I'm sure there is a much more dynamic way of doing this, but I just hard coded the stuff you didn't want.
cordata %>%
arrange(Var1) %>%
mutate_at(vars(value, label), funs(
ifelse(row_number() > 1 & Var2 == "Urine" |
row_number() > 9 & Var2 == "Glucose"|
row_number() > 17 & Var2 == "Soil" |
row_number() > 25 & Var2 == "LB" |
row_number() > 33 & Var2 == "Gluconate" |
row_number() > 41 & Var2 == "River", NA, .))) %>%
ggplot(aes(x=Var1, y=Var2, fill=value)) +
geom_tile()+
theme(axis.text.x = element_text(angle=90, hjust=TRUE))+
xlab("") +
ylab("") +
geom_text(aes(label=label), size=txtsize)

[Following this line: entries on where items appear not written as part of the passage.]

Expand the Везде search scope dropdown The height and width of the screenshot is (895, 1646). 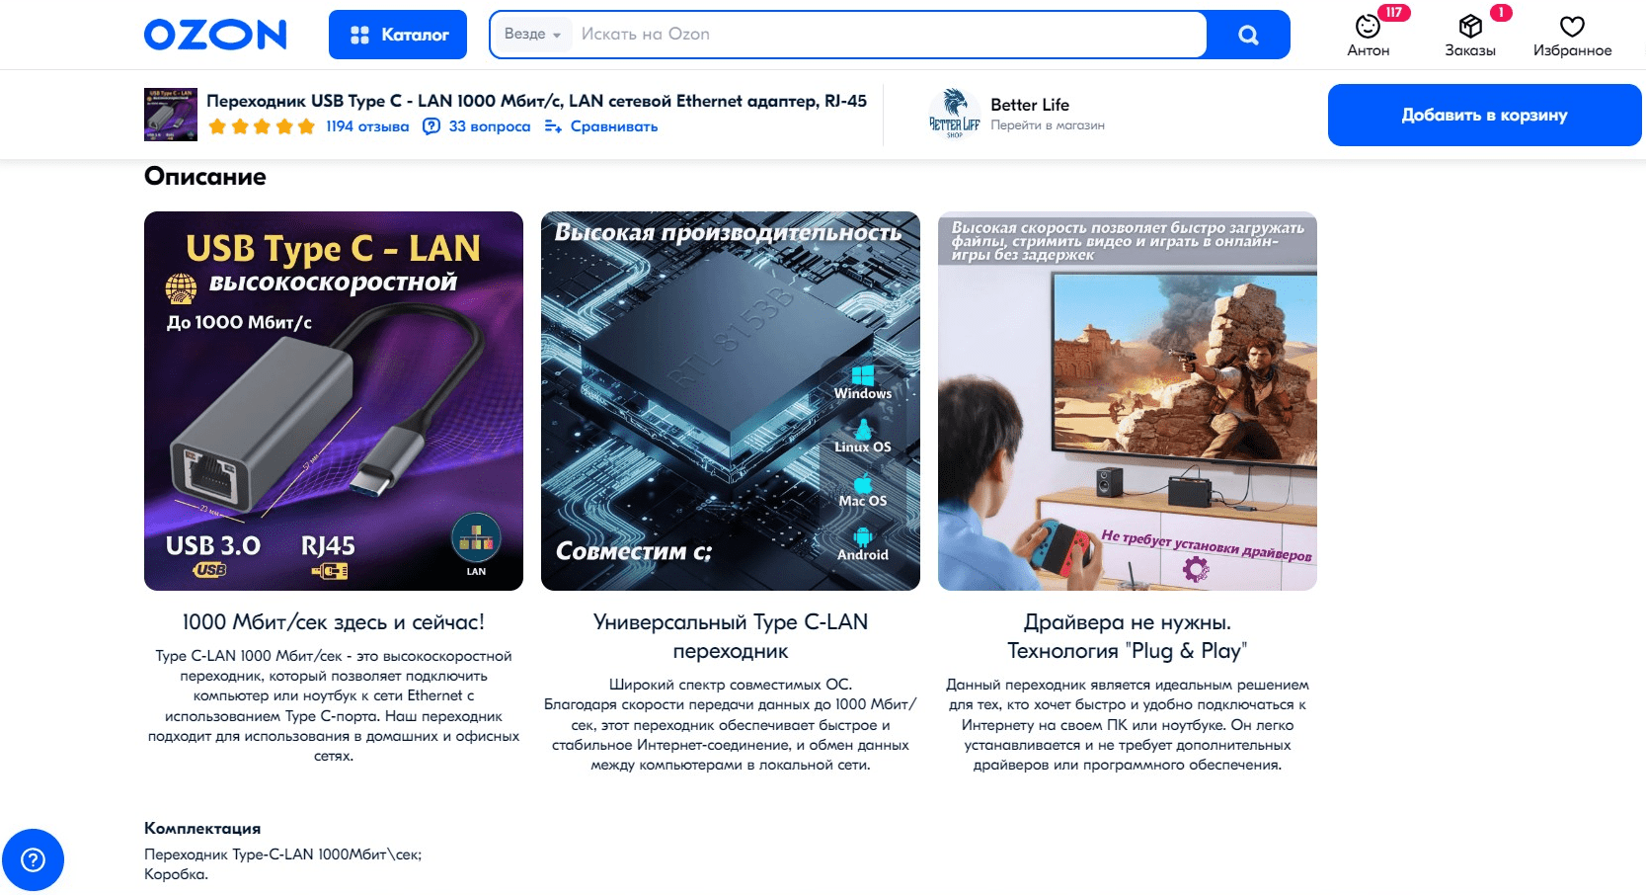pyautogui.click(x=532, y=35)

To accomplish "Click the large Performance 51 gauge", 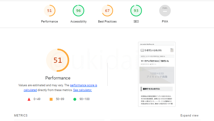I will (58, 60).
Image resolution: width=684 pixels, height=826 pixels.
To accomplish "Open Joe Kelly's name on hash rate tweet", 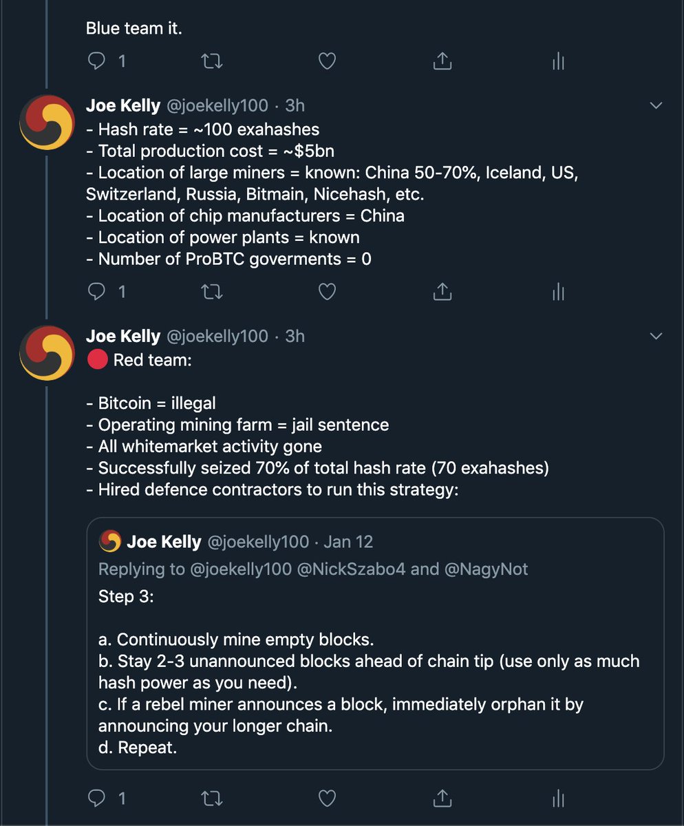I will 122,105.
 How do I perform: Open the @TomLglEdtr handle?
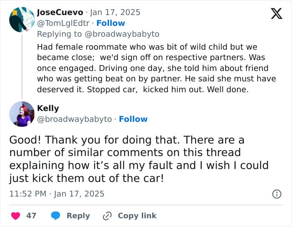63,23
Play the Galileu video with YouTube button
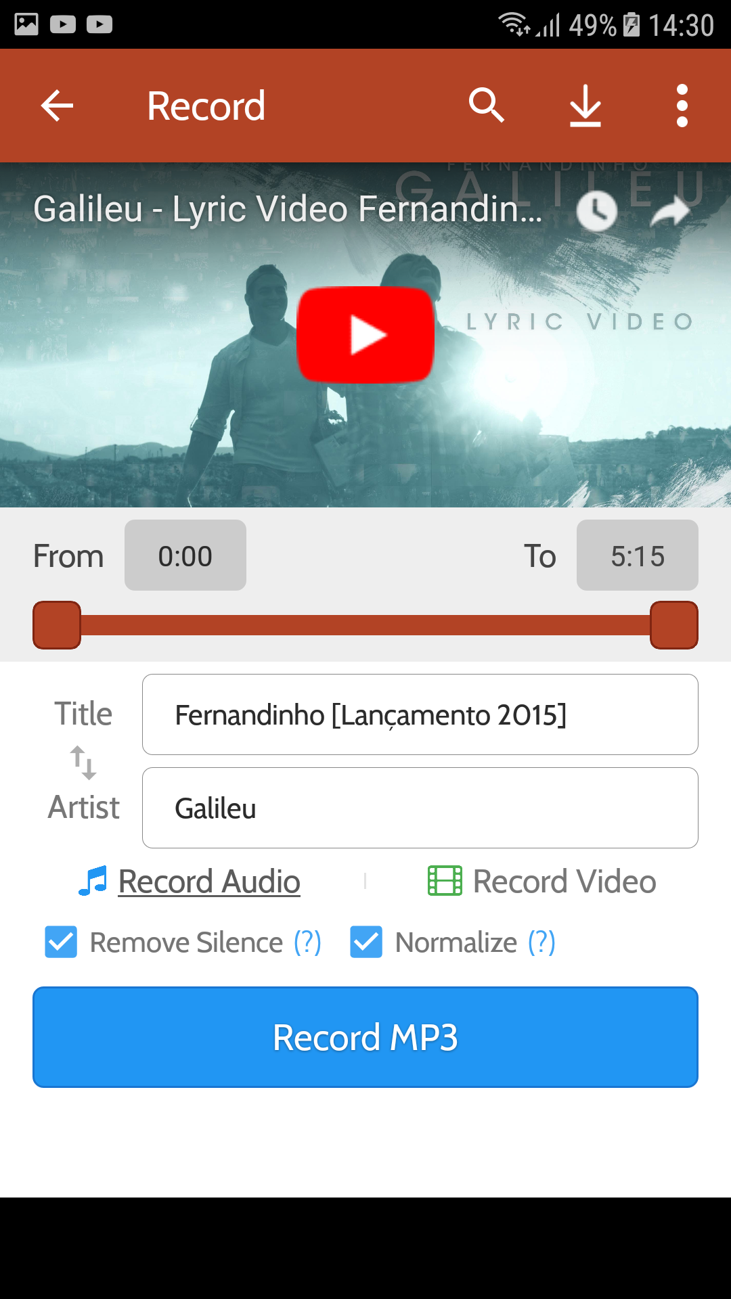731x1299 pixels. click(366, 335)
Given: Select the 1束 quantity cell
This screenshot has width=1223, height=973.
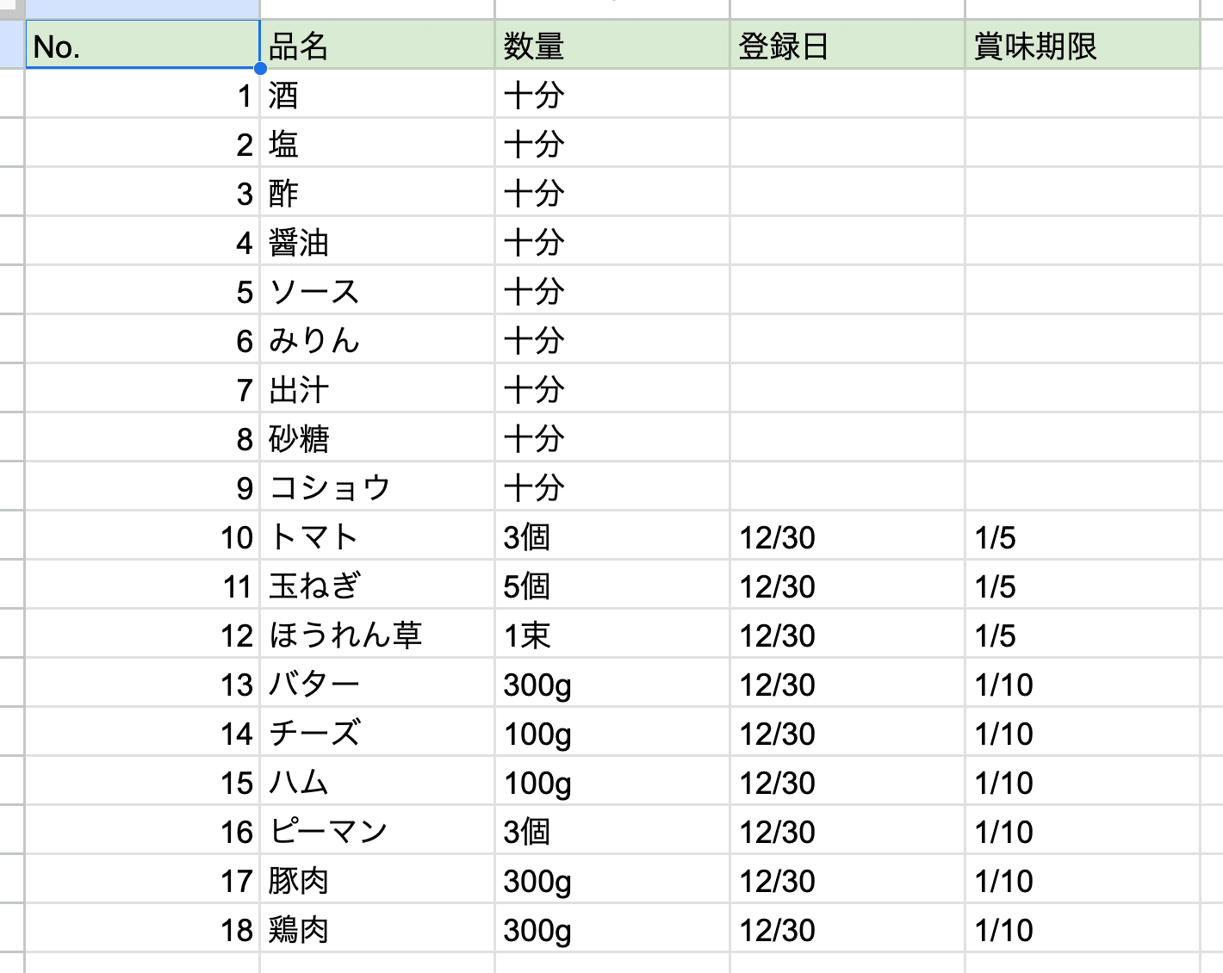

For some reason I could not get your color scheme to work on my computer. I'll also think about it some more and see if I can make this more dynamic.
EDIT:
I had another idea and this works way better. I'll keep the old one up for reference.
cordata %>%
arrange(Var1) %>%
group_by(Var1) %>%
filter(row_number() >= which(Var1 == Var2)) %>%
ggplot(aes(x=Var1, y=Var2, fill=value)) +
geom_tile() +
theme(axis.text.x = element_text(angle=90, hjust=TRUE)) +
xlab("") +
ylab("") +
geom_text(aes(label=label), size=txtsize)
What I'm doing here is saying that I want to filter out all the data that is below the position where Var1 = Var2 by group. This essentially deletes the lower half of the map, whereas the first approach only changes specific variable rows to NA.